Alegada violação do Artigo 22 da Carta Africana
133. A alegação da Queixosa de que o Estado Requerido violou o Artigo 22 da
Carta Africana no que diz respeito ao povo de Cabinda baseia-se exclusivamente
no argumento de que o Estado Requerido segue uma política de “angolanização
de Cabinda”. À falta de quaisquer outros argumentos ou provas em apoio dessa
posição, a Comissão Africana constata não ter havido violação.
Alegada violação do Artigo 24 da Carta Africana
134. A Queixosa alega que o Estado Requerido violou o Artigo 24 da Carta
Africana em relação ao povo de Cabinda por, como resultado de actividades de
exploração petrolífera, autorizadas pelo Estado, o ambiente em Cabinda não ser
conducente ao desenvolvimento do povo desse território.

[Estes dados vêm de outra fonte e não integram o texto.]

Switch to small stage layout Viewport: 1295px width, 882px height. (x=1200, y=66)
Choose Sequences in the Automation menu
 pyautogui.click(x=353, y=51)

A Queixosa argumenta
ainda que as Operações realizadas por companhias tais como a Chevron, e que
são autorizadas pelo Estado Requerido, ocorrem em condições que causam
danos à saúde humana e ao ambiente, e isto aconteceu porque, não havendo uma
monitorização viável por parte da sociedade civil, o Estado Requerido não
assegurou o cumprimento de regulamentos ambientais.
32 Parágrafo 54
Participação-queixa 328/06 – Frente para a Libertação do Estado de Cabinda vs República de Angola
39
135. O Estado Requerido defende que não violou o Artigo 24 da Carta Africana
em relação ao povo de Cabinda uma vez que tomou medidas visando a
preservação do ambiente. O Estado Requerido cita legislação nacional por ele
adoptada para lidar com o desafio da poluição ambiental. E mais sustenta o
Estado Requerido ter obrigado as companhias petrolíferas a operar na área a
responsabilizarem-se pelos danos ocasionados por derrames de petróleo, com
ênfase para a exigência do pagamento de indemnizações a pescadores e seus
familiares. O Estado Requerido também afirma ter estabelecido o Serviço
Nacional de Fiscalização Ambiental que fez o rasteio de pelo menos seis desses
derrames de petróleo, tendo o Ministério do Ambiente procedido à auditoria de
plataformas petrolíferas no mar de Angola a fim de se evitarem mais derrames
na área Com efeito, o Estado Requerido defende que tomou medidas para lidar
com as preocupações da Queixosa.
136. A Comissão Africana faz notar que para além do facto de a Queixosa não ter
aduzido quaisquer provas em apoio da alegação geral de que o direito a um
ambiente satisfatório teria sido violado pelo Estado Requerido, ela, Queixosa, não
disputou ou contestou as afirmações do Estado Requerido. Na ausência de
quaisquer provas em apoio da alegada violação, a Comissão Africana constata
que não houve violação do Artigo 24 da Carta Africana.
Decisão da Comissão Africana
137. Em face do acima exposto, a Comissão Africana constata que não houve
violação dos Artigos 14, 19, 20, 21, 22 e 24 da Carta Africana, tal como alegado
pela Queixosa.
Feito em Banjul, Gâmbia durante a 54ª Sessão Ordinária da Comissão Africana dos
Direitos Humanos e dos Povos, de 22 de Outubro a 5 de Novembro de 2013.